Anna n'écoute pas la suite, elle surprend quelques bribes d'une histoire de cambriolage sans comprendre si l'homme parle de sa mère, de sa sœur ou d'un fait-divers trouvé dans le journal. Elle dirait bien à cet impudent de sortir de chez elle. Elle n'en fait rien, incapable de décider quels mots et quel ton adopter. Silencieuse, Anna ramasse la couverture dégoulinante, quitte le salon, et va suspendre le linge dans la salle de bain. Quand elle revient, d’une démarche peut-être un peu plus rapide que de coutume, l'homme se tient toujours à la même place, les paumes tendues vers l’âtre. Il esquisse un sourire à peine gêné en désignant du menton la large auréole sur le parquet :

— Désolé. Ce n’est que de l'eau, ça va sécher. C'est un déluge dehors. Et ce vent… J'ai horreur du vent ! J'ai eu une de ces journées. Un tas de trucs se sont accumulés au boulot et évidemment, tout me tombe dessus le même jour. Et ce ne sont pas les fainéants qui bossent avec moi qui vont augmenter leur rendement pour ça. Je fais tout dans cette boîte. C'est la folie. Enfin, vous êtes au calme ici, vous, vous ne connaissez pas ça.

La jeune femme se croyait indifférente aux insinuations de malappris, mais ne peut s'empêcher de penser qu’il se prend pour le centre du monde. Elle aussi travaille !

— Pour faire court, poursuit l'homme pourtant incapable d'aller à l'essentiel, une journée d'enfer et pour couronner le tout, un pneu qui crève. J'ai arrêté la voiture à vingt mètres de chez vous. Mais allez changer une roue avec ce temps. Vous permettez que je reste jusqu'à ce que ça se calme ?

Question de pure forme.

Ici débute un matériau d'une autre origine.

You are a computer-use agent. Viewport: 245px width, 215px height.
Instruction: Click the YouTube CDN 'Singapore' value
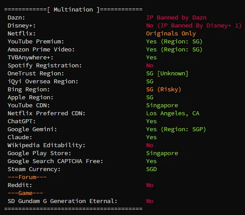pos(162,106)
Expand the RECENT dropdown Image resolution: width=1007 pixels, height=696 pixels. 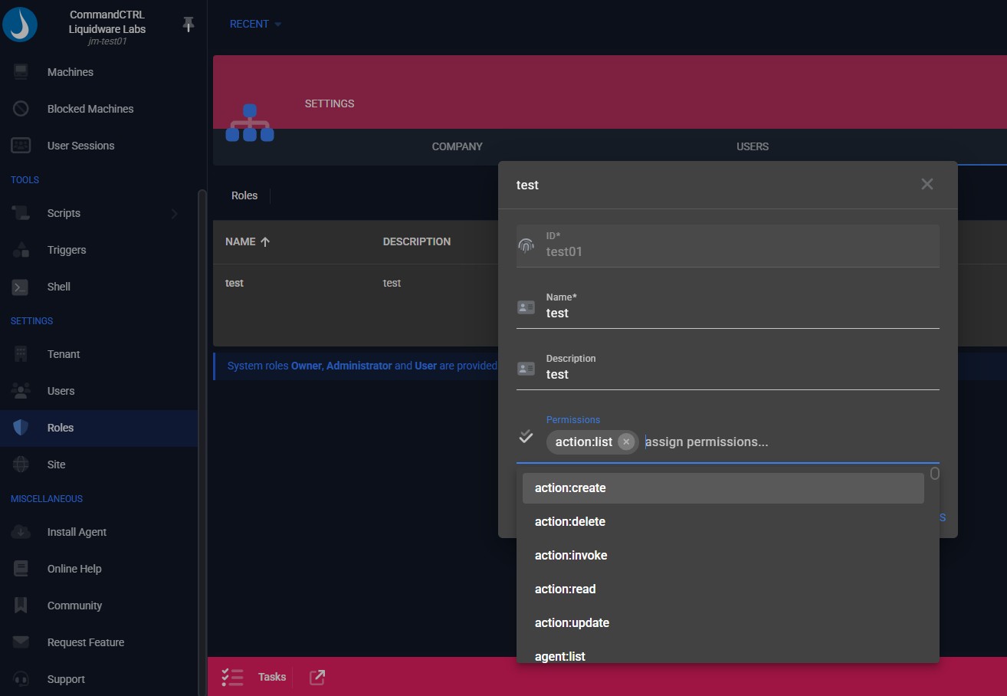click(x=255, y=25)
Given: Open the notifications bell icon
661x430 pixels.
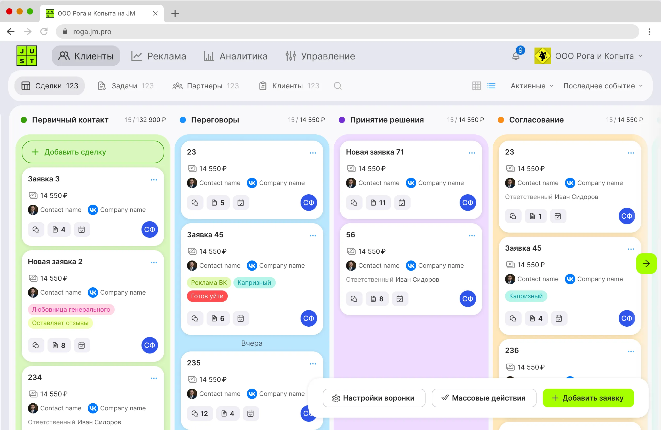Looking at the screenshot, I should (x=516, y=56).
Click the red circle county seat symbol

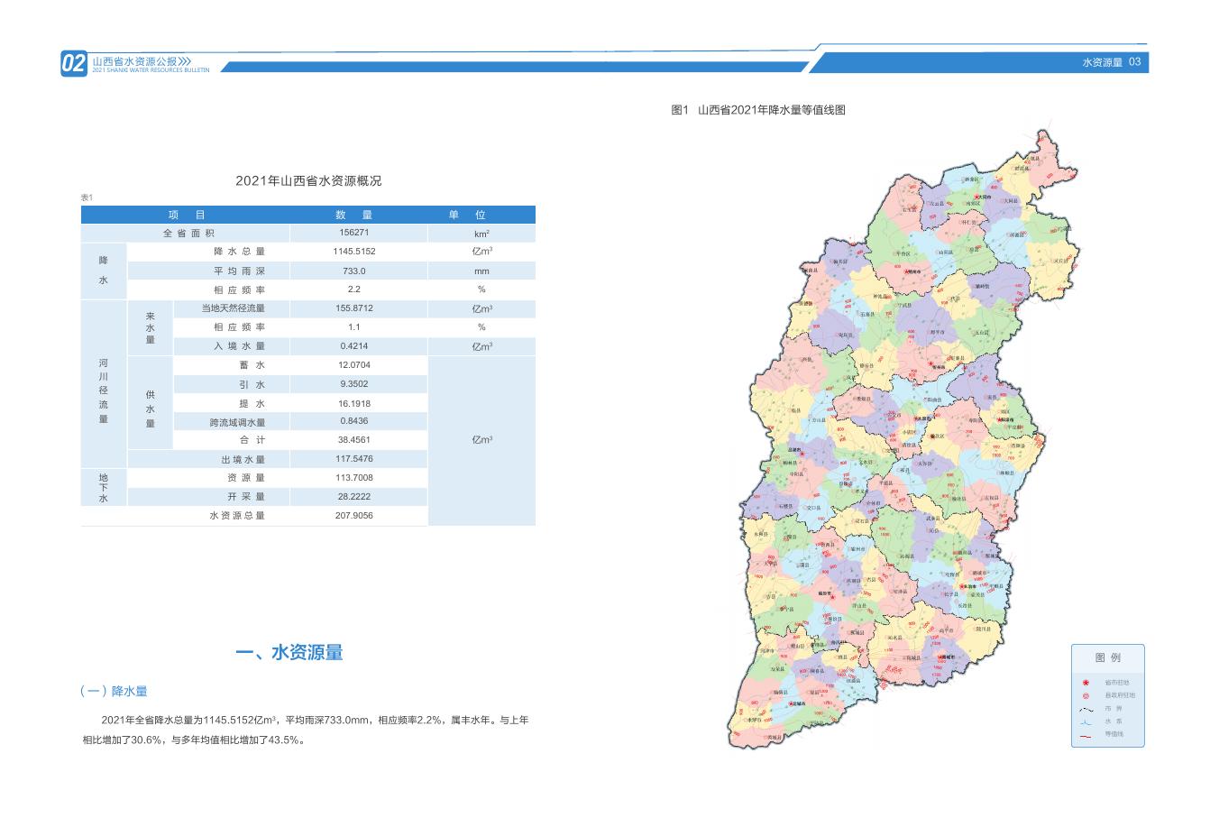(1086, 695)
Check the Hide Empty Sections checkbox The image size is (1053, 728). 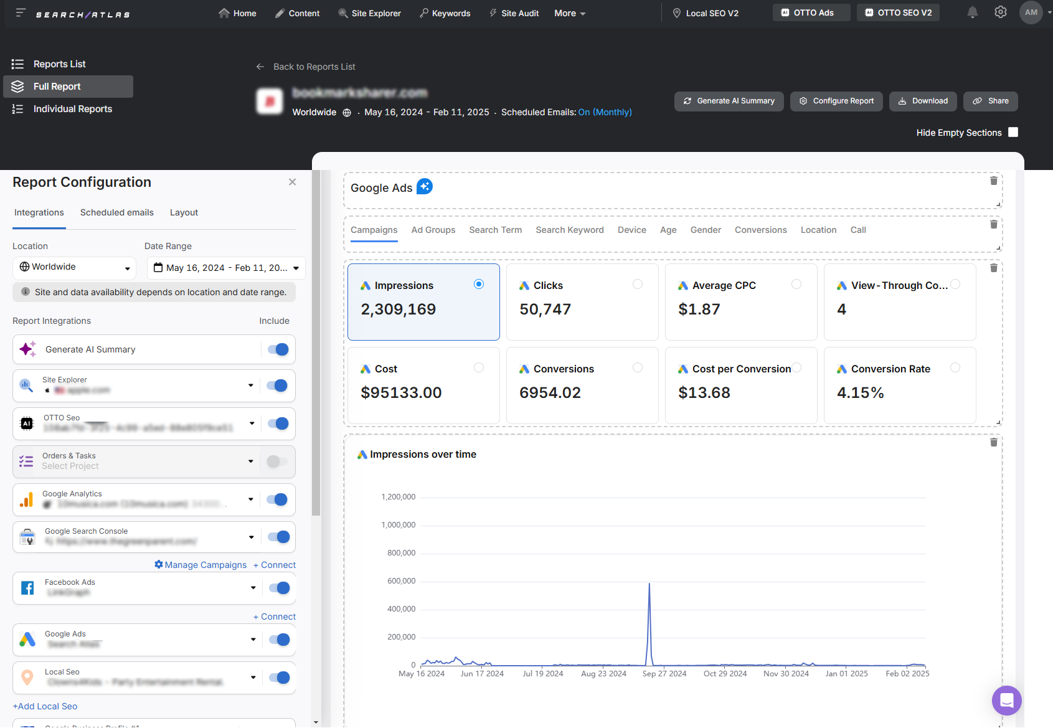1013,132
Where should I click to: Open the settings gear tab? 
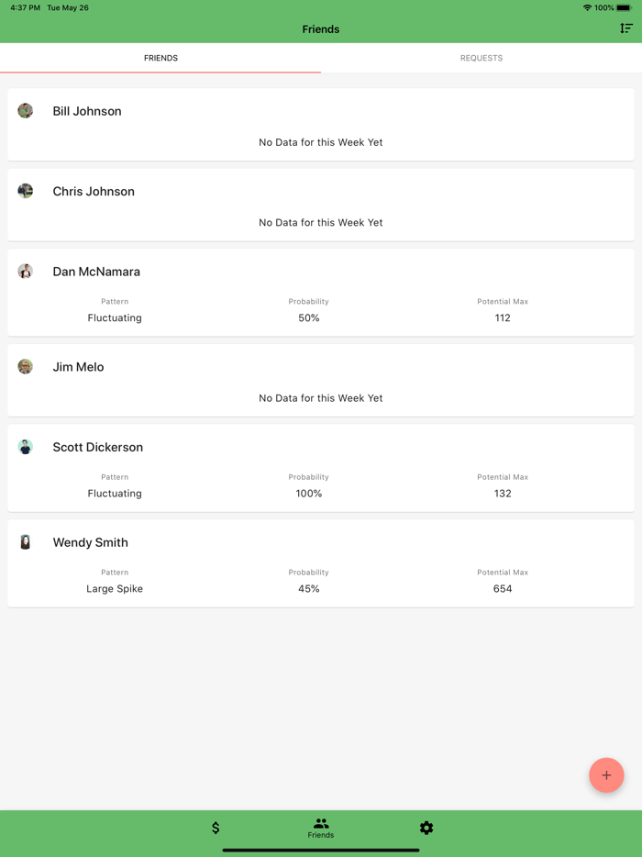click(x=426, y=828)
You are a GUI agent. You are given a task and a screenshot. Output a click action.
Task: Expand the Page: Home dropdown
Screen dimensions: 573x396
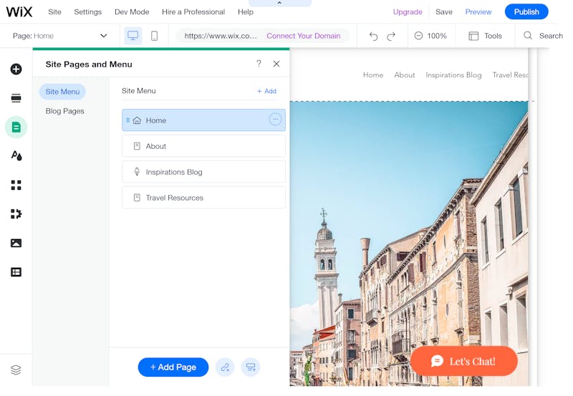[x=60, y=36]
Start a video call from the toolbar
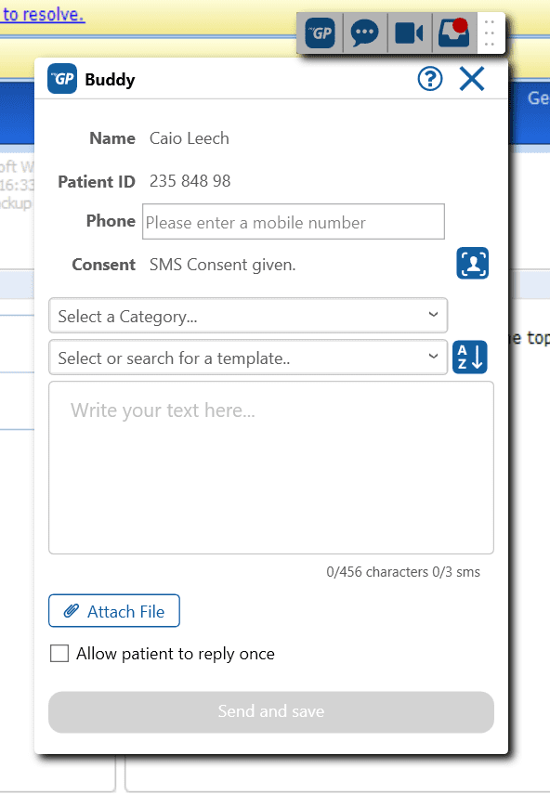 [409, 33]
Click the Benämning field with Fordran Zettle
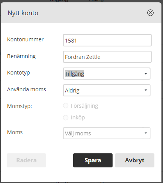 [x=107, y=57]
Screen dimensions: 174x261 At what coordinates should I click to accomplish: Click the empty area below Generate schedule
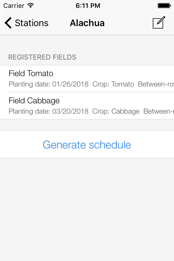[87, 207]
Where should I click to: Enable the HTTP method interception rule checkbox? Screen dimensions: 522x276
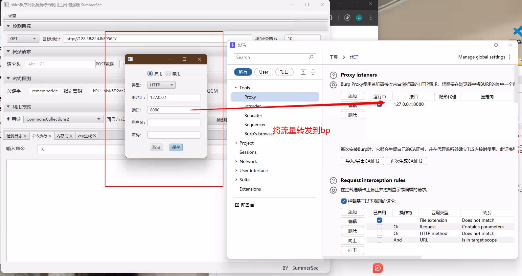pyautogui.click(x=379, y=233)
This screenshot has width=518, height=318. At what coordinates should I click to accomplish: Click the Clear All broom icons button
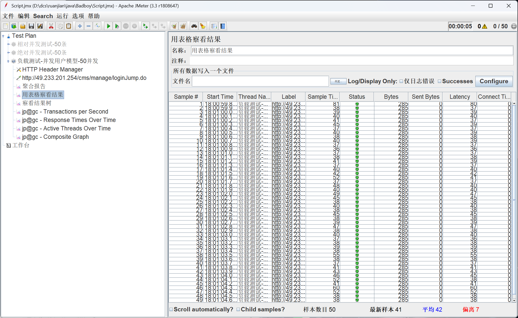[183, 26]
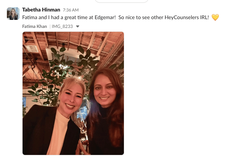Open the small avatar beside the message
This screenshot has height=158, width=234.
pyautogui.click(x=13, y=14)
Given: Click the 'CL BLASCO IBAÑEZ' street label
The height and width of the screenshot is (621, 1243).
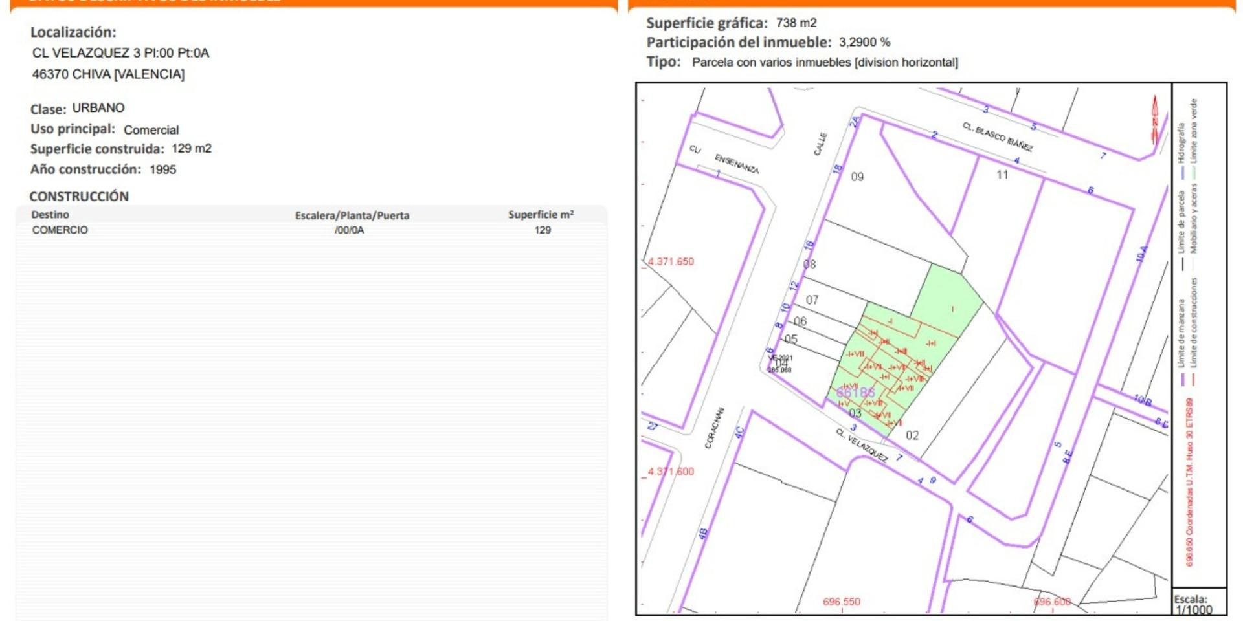Looking at the screenshot, I should 997,137.
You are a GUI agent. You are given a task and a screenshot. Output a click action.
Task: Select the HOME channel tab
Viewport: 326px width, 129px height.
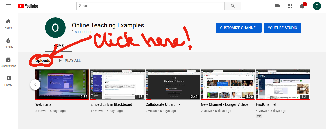(58, 46)
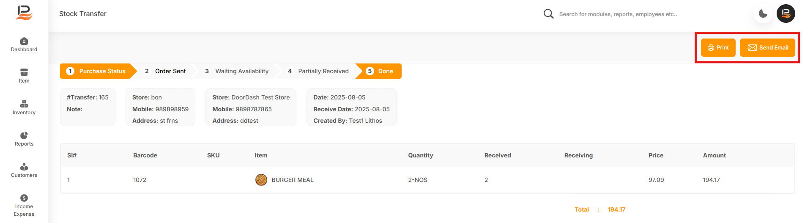Toggle dark mode with moon icon

coord(763,14)
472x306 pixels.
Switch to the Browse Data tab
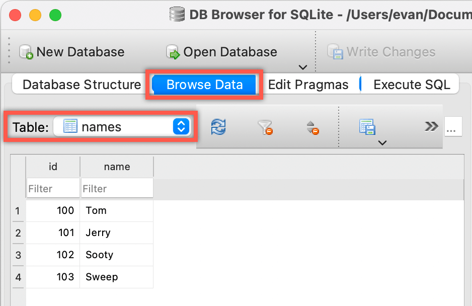tap(204, 85)
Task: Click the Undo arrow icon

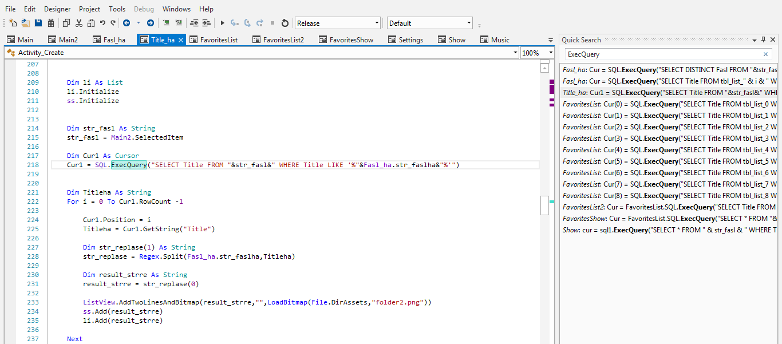Action: pos(102,23)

Déjà, il s'assoit sur un des fauteuils de tissu gris et esquisse la grimace de celui qui se trouve mal installé.

— Vous voulez manger ?

Les mots sont sortis de la bouche d'Anna presque malgré elle, pour interrompre le gêneur avant qu'il ne se lance dans une nouvelle tirade.

Il la regarde surpris, la découvrant seulement. Oui, cette étrange personne silencieuse, un peu replète dans sa tenue terne et ample, est bien un être humain et même une femme. L'homme lui adresse un sourire enjôleur, la voix devenue plus posée :

— C'est très gentil de votre part. Je veux bien, merci, si je ne dérange pas. Je manque à toutes les politesses, madame… mademoiselle ?

Sur cette notion, il peine. Les femmes sont des créatures incompréhensibles. Certaines refusent le terme « madame » quand elles ne sont pas mariées, comme s’il sous-entendait « vieille mégère », d'autres au contraire préfèrent voir disparaître l'antique « mademoiselle ». Il a déjà commis des impairs avec ça, il a même sans doute raté quelques occasions de faire intimement connaissance avec une fille. Son hôtesse a quoi ? Trente ans ? Trente-cinq ? Difficile à dire. En pull trop grand, pantalon usé et cheveux raides mal attachés, elle fait plus. Mais elle a le visage lisse, les lèvres pleines et il aime les femmes avec des formes. Quel langage attend-elle ? Il a l’habitude de draguer dans des bars, pas chez l'habitant.

Elle ne l’aide pas, ne dit rien, ne rectifie pas. Elle regarde et patiente, les yeux dénués de curiosité, ou même d’intérêt.

Il se trouble et reprend :

— Je m'appelle Nicolas.

Anna penche la tête de côté, entrouvre les lèvres. Il croit qu'elle va répondre, mais sa bouche se referme et, toujours silencieuse, elle quitte salon.